Although this Person type seems perfectly JSON-serializable with only those string and number fields, TypeScript still considers this a problem because it cannot guarantee that all of its subtypes will also be that. Interface types are "open" and extensible by design. This means it’s possible to define a subtype that would still not be JSON-serializable. Example.

To fix this issue, there are roughly three available solutions.

Solution 1: Change your interface to a type

The simplest solution is to convert your interface to a type.

type Person = {  name: string;  age: number;};
const people = new LiveList<Person>();// ^^^^^^ ✅ All good now

Check this solution out in the TypeScript playground.
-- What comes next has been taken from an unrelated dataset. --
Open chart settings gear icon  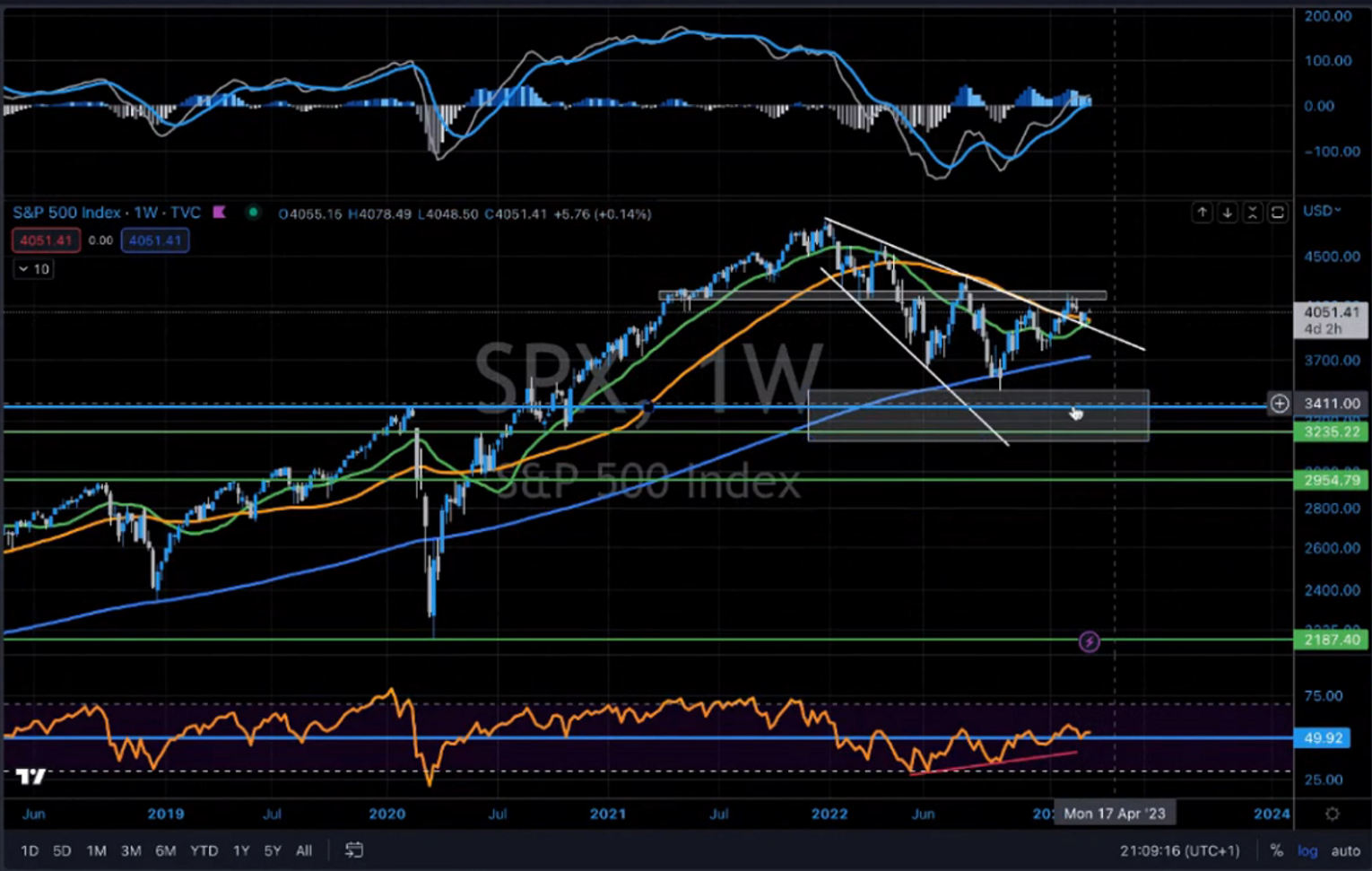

Solution 2: Extend your interface

You can also explicitly pledge that your interface will be JSON serializable by having it extend from JsonObject.

import { JsonObject } from "@liveblocks/client";
interface Person extends JsonObject { name: string; age: number;}
const people = new LiveList<Person>();// ^^^^^^ ✅ All good now

Check this solution out in the TypeScript playground.

Solution 3: Wrap the interface in a helper

This is the least preferred solution, but may be necessary if you don’t own the interface definition and it’s coming from an external package.

import type { LiveList, EnsureJson } from "@liveblocks/client";import { Person } from "some-external-package";
const people = new LiveList<EnsureJson<Person>>();// ^^^^^^^^^^^^^^^^^^ ✅ All good now

Check this solution out in the TypeScript playground.